KEi + PEi + Wnc = KEf + PEf

The work done to a system by non-conservative forces (Wnc) can be described as either positive work or negative work. Positive work is done on a system when the force doing the work acts in the direction of the motion of the object. Negative work is done when the force doing the work opposes the motion of the object. When a positive value for work is substituted into the work-energy equation above, the final amount of energy will be greater than the initial amount of energy; the system is said to have gained mechanical energy. When a negative value for work is substituted into the work-energy equation above, the final amount of energy will be less than the initial amount of energy; the system is said to have lost mechanical energy.
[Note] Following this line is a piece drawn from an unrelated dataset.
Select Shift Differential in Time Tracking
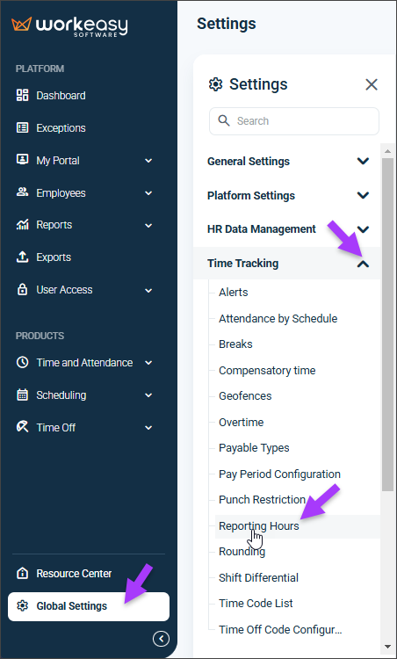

There are occasions in which the only forces doing work are conservative forces (sometimes referred to as internal forces). In general, such forces include gravitational forces, elastic or spring forces, electrical forces and magnetic forces. When the only forces doing work are conservative forces, then the Wnc term in the equation above is zero. In such instances, the system is said to have conserved its mechanical energy.

The Practice:

In Problem Set B, you will have to carefully read the problem description and substitute values from it into the work-energy equation listed above. You will also have to make inferences about certain terms based on your conceptual understanding of kinetic and potential energy. For instance, if the object is initially on the ground, then you can infer that its PEi is 0 and that term can be canceled from the work-energy equation. In other instances, the height of the object is the same in the initial state as in the final state, so the PEi and the PEf terms are the same. As such, they can be mathematically canceled from each side of the equation. In other instances, the speed is constant during the motion, so the KEi and KEf terms are the same and can thus be mathematically canceled from each side of the equation. Finally, there are a few instances in which the KE and or the PE terms are not stated; rather, the mass (m), speed (v), and height (h) is given. In such instances, the KE and PE terms can be determined using their respective equations.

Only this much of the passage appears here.